Thomas Bremer: Bildung ist der Schlüssel. Wir brauchen dringend mehr finanzielle Allgemeinbildung in den Schulen. Junge Menschen sollten lernen, wie sie ihr Geld investieren können und welche Rolle Aktien dabei spielen. Auch Unternehmen und Medien könnten dazu beitragen, das Image von Aktien zu verbessern. Es ist wichtig, den Menschen die Angst zu nehmen und klarzumachen, dass es nicht darum geht, auf einzelne riskante Aktien zu setzen, sondern breit diversifiziert über ETFs oder Fonds zu investieren.

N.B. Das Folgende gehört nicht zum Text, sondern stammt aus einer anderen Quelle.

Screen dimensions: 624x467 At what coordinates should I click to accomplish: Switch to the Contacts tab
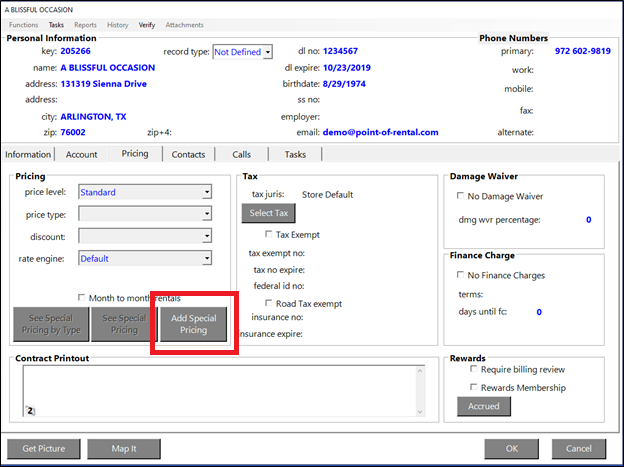188,154
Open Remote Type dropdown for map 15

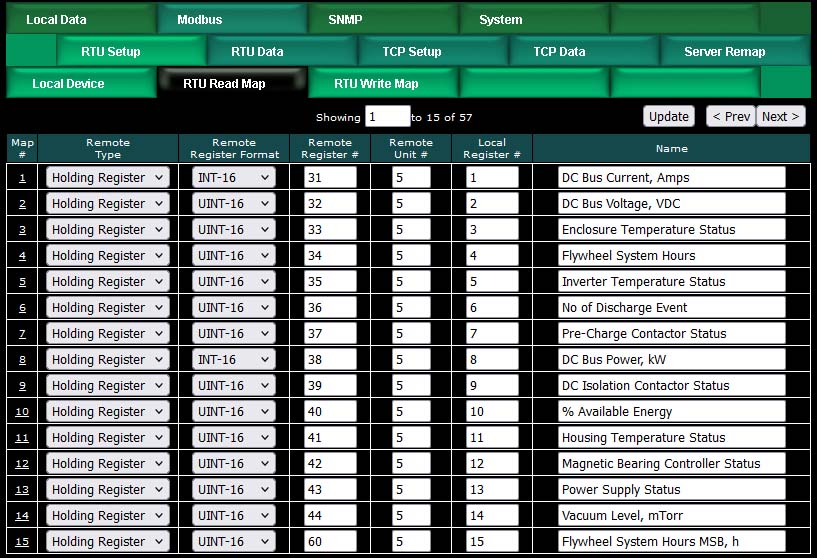click(x=108, y=542)
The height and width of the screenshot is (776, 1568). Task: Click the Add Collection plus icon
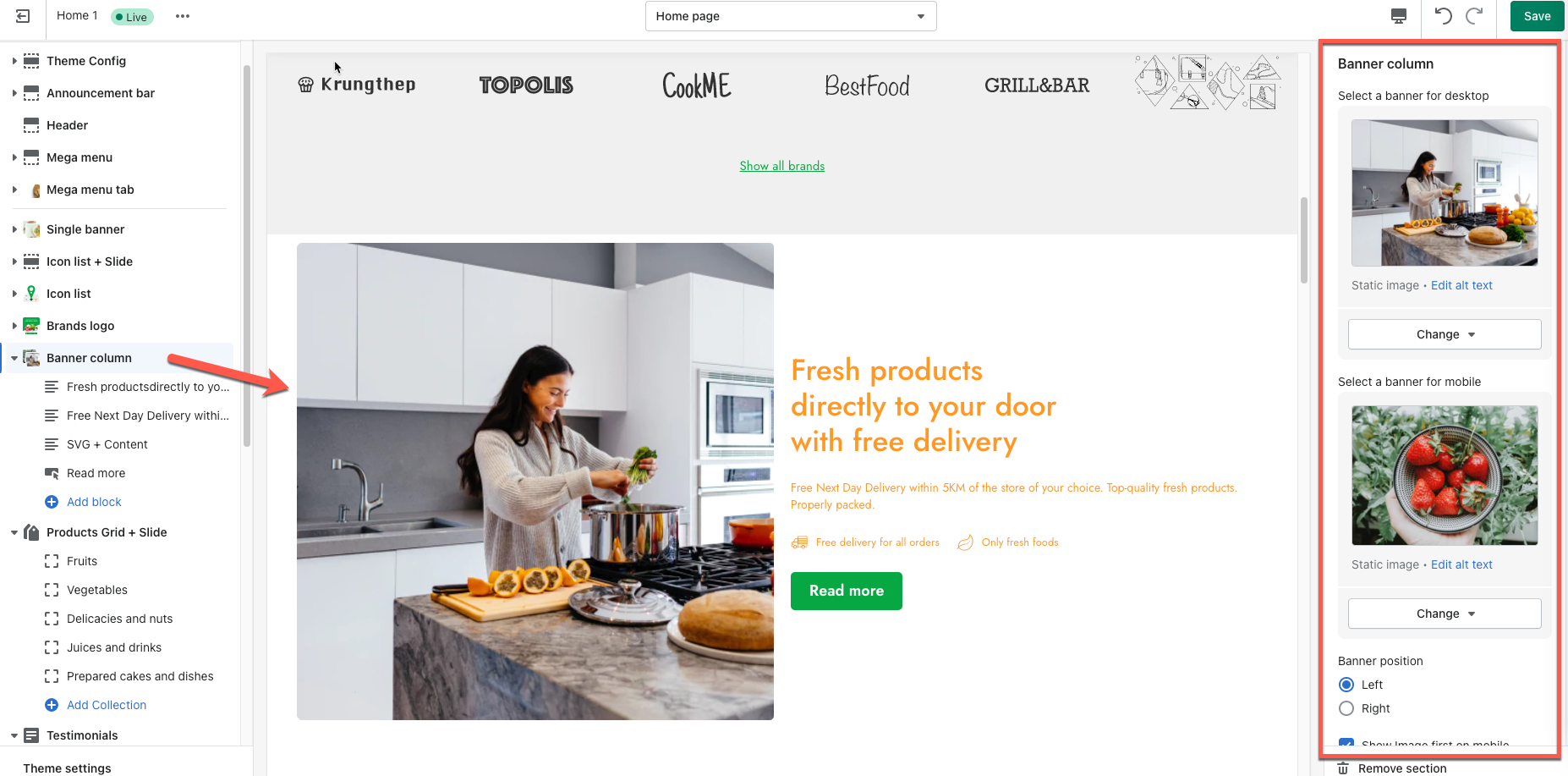52,705
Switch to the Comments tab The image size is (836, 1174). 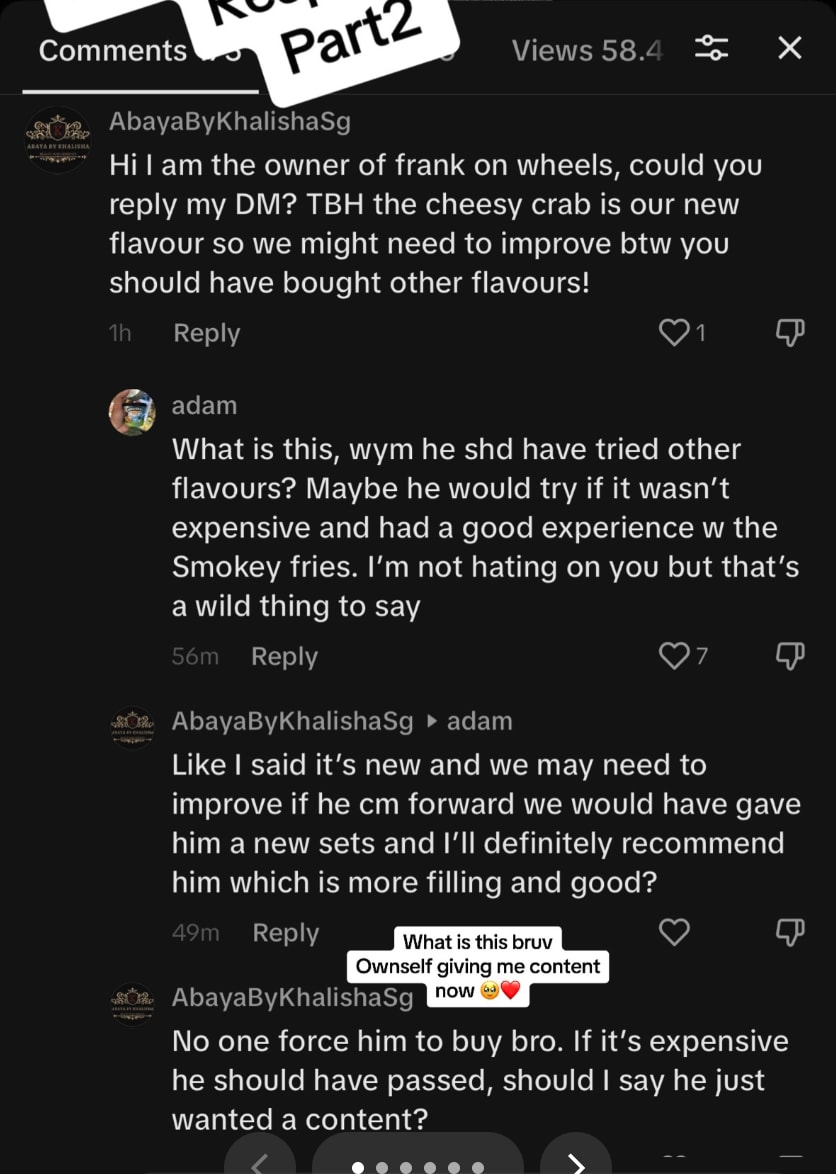click(x=112, y=50)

Außerdem wäre es hilfreich, steuerliche Anreize für die private Altersvorsorge zu schaffen, die aktienbasierte Investments einbeziehen. Der Staat könnte mit gezielten Förderungen wie Sparplänen oder Zuschüssen dafür sorgen, dass mehr Menschen überhaupt den Zugang zu Aktien finden.
Interviewer: Was wären Ihre Tipps für jemanden, der bisher keine Aktien besitzt und jetzt einsteigen möchte?
Thomas Bremer: Mein erster Tipp wäre: Keine Angst vor Fehlern! Der Einstieg in den Aktienmarkt muss nicht kompliziert sein. Wer unsicher ist, sollte mit einem breit gestreuten ETF beginnen. Diese Fonds bilden oft Hunderte von Unternehmen aus verschiedenen Branchen und Ländern ab und reduzieren so das Risiko einzelner Fehlentscheidungen.
Zweitens: Investieren Sie langfristig. Der Aktienmarkt kann kurzfristig schwanken, aber über einen Zeitraum von 10, 20 oder 30 Jahren glätten sich die Kurven. Drittens: Nutzen Sie einen Sparplan. Mit kleinen monatlichen Beiträgen können Sie auch mit wenig Kapital starten und vom sogenannten Durchschnittskosteneffekt profitieren.
Interviewer: Vielen Dank für diese spannenden Einblicke, Herr Bremer. Gibt es abschließend noch etwas, das Sie unseren Lesern mit auf den Weg geben möchten?
Thomas Bremer: Sehr gerne. Ich möchte jeden ermutigen, sich mit dem Thema Aktien auseinanderzusetzen. Es ist nie zu spät, damit anzufangen. Gerade in einer Zeit, in der die Renten löchrig und die Zinsen niedrig sind, sind Aktien eine wichtige Säule für den Vermögensaufbau und die Altersvorsorge. Wir müssen zudem von fragwürdigen und risikoreicheren Anlageformen wie Genussrechten, Nachrangdarlehen oder hochriskanten Anleihen Abstand nehmen. Diese können zwar kurzfristig hohe Renditen versprechen, bergen aber oft massive Risiken, die gerade für unerfahrene Anleger schwer einzuschätzen sind. Wichtig ist, sich gut zu informieren und langfristig zu denken. Vielen Dank für das Interview!